Tonix is developing innovative pharmaceutical products to address emerging public health issues, with two programs focusing on posttraumatic stress disorder (PTSD). TNX-102 SL is ready to start Phase 3 and TNX-601 is in preclinical development. PTSD is a serious condition characterized by chronic disability, inadequate treatment options especially for military-related PTSD and overall high utilization of healthcare services creating significant economic burden. Other development efforts include a smallpox-preventing vaccine program.
The development of TNX-102 SL in PTSD is supported by both clinical and mechanistic rationales. In May 2016, Tonix announced positive topline results from a Phase 2 study, referred to as AtEase, investigating the efficacy and safety of TNX-102 SL in military-related PTSD. To prepare for the Phase 3 program and seek guidance on the New Drug Application (NDA) plan, Tonix held a successful End-of-Phase 2/Pre-Phase 3 meeting with the FDA in the third quarter of 2016. In December 2016, TNX-102 SL received Breakthrough Therapy designation by the FDA for the treatment of PTSD. Tonix plans to begin enrolling patients into its first Phase 3 study, the HONOR study, in the first quarter of 2017 after receiving FDA agreement on the study design and interim analysis plan.
Tonix’s other PTSD program, TNX-601, is an oral formulation of tianeptine for which Tonix has discovered and characterized a novel polymorph and salt. Tianeptine sodium (amorphous) is marketed for depression in Europe, Asia, Latin America – first approved in France in 1987. The clinical development of TNX-601 for PTSD can leverage the post-marketing experience of tianeptine outside the U.S.
Other Development Programs
TNX-801 is a live novel virus vaccine with the potential to prevent smallpox. Since TNX-801 will be developed for a "serious or life-threatening condition caused by exposure to lethal or permanently disabling toxic biological” , Tonix believes the “Animal Efficacy Rule” is applicable. The Animal Efficacy Rule ("Animal Rule"), a regulation which permits the approval of some products based on safety testing in humans and efficacy testing in animals.
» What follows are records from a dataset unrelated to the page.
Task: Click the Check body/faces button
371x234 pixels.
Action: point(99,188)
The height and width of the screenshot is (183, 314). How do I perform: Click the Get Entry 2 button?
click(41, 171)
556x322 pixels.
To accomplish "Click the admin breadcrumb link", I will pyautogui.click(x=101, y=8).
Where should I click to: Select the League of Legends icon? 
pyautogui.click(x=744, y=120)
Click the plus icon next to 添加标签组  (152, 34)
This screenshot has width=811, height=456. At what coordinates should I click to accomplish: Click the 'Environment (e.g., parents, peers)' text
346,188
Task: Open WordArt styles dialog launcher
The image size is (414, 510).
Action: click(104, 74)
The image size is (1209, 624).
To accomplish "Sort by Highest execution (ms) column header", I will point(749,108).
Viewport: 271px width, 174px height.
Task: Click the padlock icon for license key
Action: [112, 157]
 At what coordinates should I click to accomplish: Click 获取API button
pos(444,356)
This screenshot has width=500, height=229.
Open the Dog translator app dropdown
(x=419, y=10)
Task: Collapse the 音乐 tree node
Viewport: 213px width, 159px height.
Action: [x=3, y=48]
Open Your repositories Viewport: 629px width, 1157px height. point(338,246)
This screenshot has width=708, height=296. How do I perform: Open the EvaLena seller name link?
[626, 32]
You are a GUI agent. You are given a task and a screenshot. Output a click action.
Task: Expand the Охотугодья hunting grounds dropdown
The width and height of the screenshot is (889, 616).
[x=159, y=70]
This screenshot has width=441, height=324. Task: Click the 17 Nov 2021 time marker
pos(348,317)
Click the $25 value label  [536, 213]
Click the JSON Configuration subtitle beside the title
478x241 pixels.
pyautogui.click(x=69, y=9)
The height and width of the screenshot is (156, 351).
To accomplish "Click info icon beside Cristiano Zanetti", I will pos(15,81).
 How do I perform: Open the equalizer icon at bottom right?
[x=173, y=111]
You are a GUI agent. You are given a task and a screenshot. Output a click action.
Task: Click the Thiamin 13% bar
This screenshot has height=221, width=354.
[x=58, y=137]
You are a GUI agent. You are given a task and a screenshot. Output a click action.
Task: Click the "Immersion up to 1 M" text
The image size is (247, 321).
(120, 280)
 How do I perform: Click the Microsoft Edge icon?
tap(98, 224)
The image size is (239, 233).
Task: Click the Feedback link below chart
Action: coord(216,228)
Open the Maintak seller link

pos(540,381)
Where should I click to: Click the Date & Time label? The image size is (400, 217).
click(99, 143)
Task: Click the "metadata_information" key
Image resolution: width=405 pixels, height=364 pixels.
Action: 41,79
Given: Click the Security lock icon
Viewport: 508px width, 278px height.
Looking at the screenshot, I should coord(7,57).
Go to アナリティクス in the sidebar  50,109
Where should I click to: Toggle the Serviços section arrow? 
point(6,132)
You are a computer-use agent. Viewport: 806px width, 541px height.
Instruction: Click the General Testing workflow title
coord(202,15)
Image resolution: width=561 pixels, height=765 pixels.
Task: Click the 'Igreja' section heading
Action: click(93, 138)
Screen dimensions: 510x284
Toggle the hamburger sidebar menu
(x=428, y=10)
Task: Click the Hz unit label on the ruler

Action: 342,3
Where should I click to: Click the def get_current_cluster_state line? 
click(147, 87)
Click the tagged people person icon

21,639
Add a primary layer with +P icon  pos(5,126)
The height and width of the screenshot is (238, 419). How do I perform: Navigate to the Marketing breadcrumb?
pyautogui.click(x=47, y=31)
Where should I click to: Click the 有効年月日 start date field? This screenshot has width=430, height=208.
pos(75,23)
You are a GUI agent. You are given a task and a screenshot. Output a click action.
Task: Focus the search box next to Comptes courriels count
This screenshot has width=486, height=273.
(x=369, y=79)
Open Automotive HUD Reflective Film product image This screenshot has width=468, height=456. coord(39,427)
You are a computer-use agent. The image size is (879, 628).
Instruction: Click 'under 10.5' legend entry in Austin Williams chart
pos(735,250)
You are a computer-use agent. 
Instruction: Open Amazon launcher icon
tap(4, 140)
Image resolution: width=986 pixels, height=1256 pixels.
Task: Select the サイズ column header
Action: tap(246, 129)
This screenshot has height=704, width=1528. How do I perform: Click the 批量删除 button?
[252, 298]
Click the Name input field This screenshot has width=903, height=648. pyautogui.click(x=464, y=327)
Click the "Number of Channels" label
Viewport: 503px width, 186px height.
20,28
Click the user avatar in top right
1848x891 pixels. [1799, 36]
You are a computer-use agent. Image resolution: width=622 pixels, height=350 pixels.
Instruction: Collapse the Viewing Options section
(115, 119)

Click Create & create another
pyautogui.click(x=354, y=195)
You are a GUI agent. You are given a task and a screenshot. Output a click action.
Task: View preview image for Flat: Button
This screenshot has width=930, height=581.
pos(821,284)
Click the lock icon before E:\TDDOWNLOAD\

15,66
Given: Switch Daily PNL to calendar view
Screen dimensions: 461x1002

In addition, the approval of TNX-801 may be qualified for Priority Review Voucher under the Medical Countermeasure (MCM) incentive provided by the 21st Century Cures Act.
Our experienced team has a strong track record of success in drug development, regulatory approvals, and product launch activities.
TNX-102 SL (cyclobenzaprine HCl sublingual tablets) is an Investigational New Drug and has not been approved for any indication.